Рассчитался за Корфа Ромка. Когда после удачного выстрела капитан переломил свою двустволку и принялся запихивать в нее картонные гильзы с красящими латексными мешочками (которыми и стреляли эти прародители пейнтбольных маркеров), на сцене появился бравый сержант. Вообще–то бойцы команды Корфа не особенно радовали зрителей своим видом — в отличие от членов команды Фефёлова они всё больше прятались, обозначая своё появление частым перестуком выстрелов и клубами дыма. Но тут действо было выставлено напоказ, в каком–то десятке шагов от зрителей.
Наспех зарядив свой карамультук, Нессельроде вскинул, было, ружьё к плечу; зрители разом вздохнули, ожидая очередного успеха ловкого штабс–капитана, но — не тут–то было. Ромка, отбросив в сторону маркер, перекатом ушёл от выстрела и оказался вдруг перед самым офицером; в руке у него был не пистолет, а чёрный гуттаперчевый нож. И, прежде чем растерянный Нессельроде успел понять, что делать дальше, парень крутанулся на ноге в низком приседе, подбил ноги штабс–капитана и мгновенно оседлал его. Победитель сначала бесцеремонно ткнул Нессельроде маской в пыль, а потом, схватив жертву за волосы (фуражку тот успел уже потерять) задрал штабс–капитану голову и, работая на публику, медленно провел по горлу лейтенанта резиновым ножом. Зрители ахнули; какая–то из дам истерически вскрикнула — так натурально было это движение, что несчастная ожидала, видимо, фонтана крови из перехваченной лезвием гортани.

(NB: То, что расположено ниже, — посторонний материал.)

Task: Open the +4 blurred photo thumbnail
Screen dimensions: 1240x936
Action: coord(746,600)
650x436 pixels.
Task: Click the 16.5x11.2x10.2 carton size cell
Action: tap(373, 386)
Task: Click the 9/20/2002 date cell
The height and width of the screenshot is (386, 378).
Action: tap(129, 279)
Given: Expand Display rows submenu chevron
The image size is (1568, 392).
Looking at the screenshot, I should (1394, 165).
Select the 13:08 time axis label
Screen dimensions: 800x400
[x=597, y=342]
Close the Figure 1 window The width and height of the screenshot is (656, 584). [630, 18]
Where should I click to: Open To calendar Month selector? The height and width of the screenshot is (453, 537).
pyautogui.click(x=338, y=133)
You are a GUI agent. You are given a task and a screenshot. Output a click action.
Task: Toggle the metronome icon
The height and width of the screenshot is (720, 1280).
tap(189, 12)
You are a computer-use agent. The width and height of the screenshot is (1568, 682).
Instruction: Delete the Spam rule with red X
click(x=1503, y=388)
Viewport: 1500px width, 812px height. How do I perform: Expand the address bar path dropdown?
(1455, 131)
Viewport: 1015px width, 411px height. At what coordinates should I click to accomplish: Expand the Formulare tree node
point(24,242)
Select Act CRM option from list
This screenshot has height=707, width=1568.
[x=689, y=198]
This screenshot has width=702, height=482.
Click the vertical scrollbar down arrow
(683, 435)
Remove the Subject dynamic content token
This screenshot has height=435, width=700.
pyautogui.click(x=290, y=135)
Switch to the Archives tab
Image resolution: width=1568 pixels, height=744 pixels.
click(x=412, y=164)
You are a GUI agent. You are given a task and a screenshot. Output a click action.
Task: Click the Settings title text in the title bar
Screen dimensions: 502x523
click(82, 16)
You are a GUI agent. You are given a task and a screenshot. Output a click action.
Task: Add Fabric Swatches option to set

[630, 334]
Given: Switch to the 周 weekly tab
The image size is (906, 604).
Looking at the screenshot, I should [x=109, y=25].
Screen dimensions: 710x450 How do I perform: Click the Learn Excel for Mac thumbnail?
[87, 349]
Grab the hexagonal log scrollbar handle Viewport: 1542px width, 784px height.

Потом барон и сам герой дня долго извинялись и перед гостями, и перед хозяином «праздника» подполковником Фефёловым а заодно — и перед Нессельроде, слегка огорошенным таким вольным обращением со своей персоной. И то сказать — всё же о том, что благопристойные манёвры с демонстрацией хитрой французской новинки может перейти в вульгарную рукопашную схватку, они не договаривались. Смущённый Ромка долго оправдывался, что, мол, увлёкся, и в знак примирения подарил Нессельроде нож–мультитул; штабс–капитан принял подарок с нескрываемым интересом и тут же принялся рассматривать его, одно за другим открывая разные хитрые приспособления. Разбитые в пух и прах офицеры батальона вели себя по–разному; кто угрюмо молчал, кто нарочито добродушно похлопывал победителей по плечам — почему–то всё время мальчишек. Яша с Николкой, тоже изрядно удивлённые таким итогом пари отмалчивались; Ваня же наоборот, купался в лучах славы.